Gabriel François Doyen (; 1726 – 5 June 1806) was a French painter who was born in Paris.

He became an artist against his father's wishes, becoming a pupil at the age of twelve of Charles-André van Loo. Making rapid progress, he obtained at twenty the Grand Prix de Rome, and in 1748 set out for Rome. He studied the works of Annibale Carracci, Pietro Berrettini da Cortona, Giulio Romano and Michelangelo, then visited Naples, Bologna and, crucially, Venice. While in the latter city Doyen was greatly influenced by the work of the famous colourists, such as Titian.

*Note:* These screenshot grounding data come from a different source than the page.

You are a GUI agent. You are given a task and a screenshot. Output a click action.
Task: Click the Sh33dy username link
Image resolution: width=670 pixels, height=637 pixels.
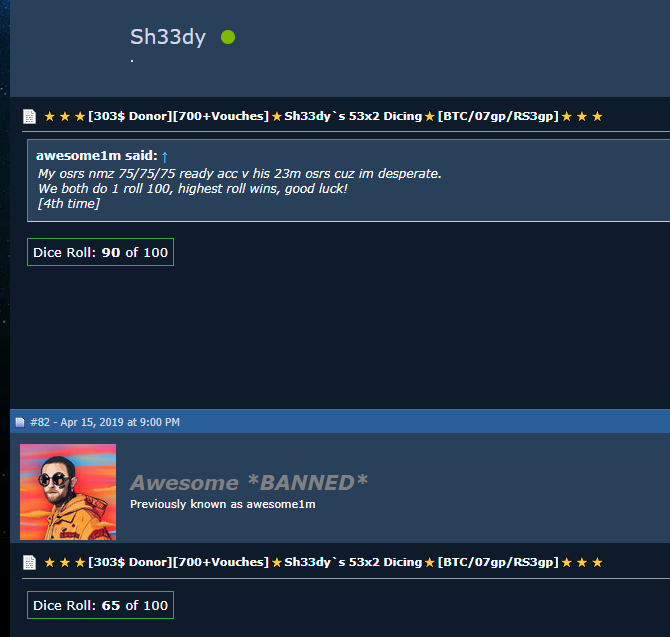click(x=168, y=37)
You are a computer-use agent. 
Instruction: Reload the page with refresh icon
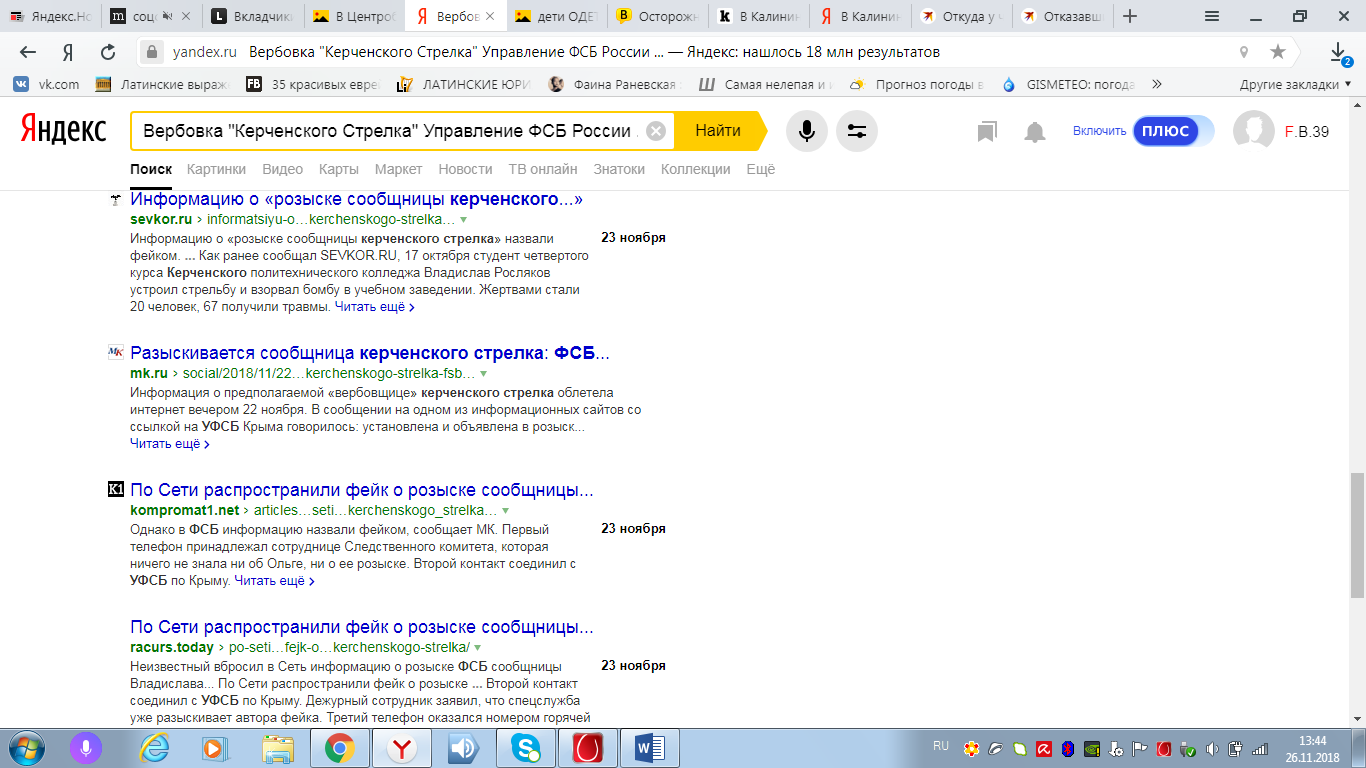pyautogui.click(x=108, y=52)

In 1755 returned to Paris and, at first unappreciated and disparaged, he resolved by one grand effort to achieve a reputation, and in 1758 he exhibited his Death of Virginia. It was completely successful, and procured him admission to the Académie Royale de Peinture et de Sculpture. Doyen was also influenced by Peter Paul Rubens after a visit to Antwerp. This influence is, perhaps, best displayed in his Le Miracle des ardents, painted for the church of St Genevieve at St Roch (1767). This painting was exhibited in the salon of 1767, which was recorded by Saint-Aubin in "View of the salon of 1767'". Art historian Michael Levey described this painting as the 'high point' in the artist's career, suggesting the drama of the piece may be a precursor to that which characterises the French Romantic painting of the 19th century. He notes how the writhing figures of the foreground are similar to those found in The Raft of the Medusa by Théodore Géricault. In 1773 Doyen painted his The Last Communion of St Louis for the high altar of the chapel at the École Militaire; it is strongly reminiscent of The Last Communion of St Jerome by Domenichino and displays a sharp clarity of message, required by its position far above the high altar.  Another notable work of this period in Doyen's life is the Triumph of Thetis for the chapel of the Invalides. In 1776 he was appointed professor at the Academy.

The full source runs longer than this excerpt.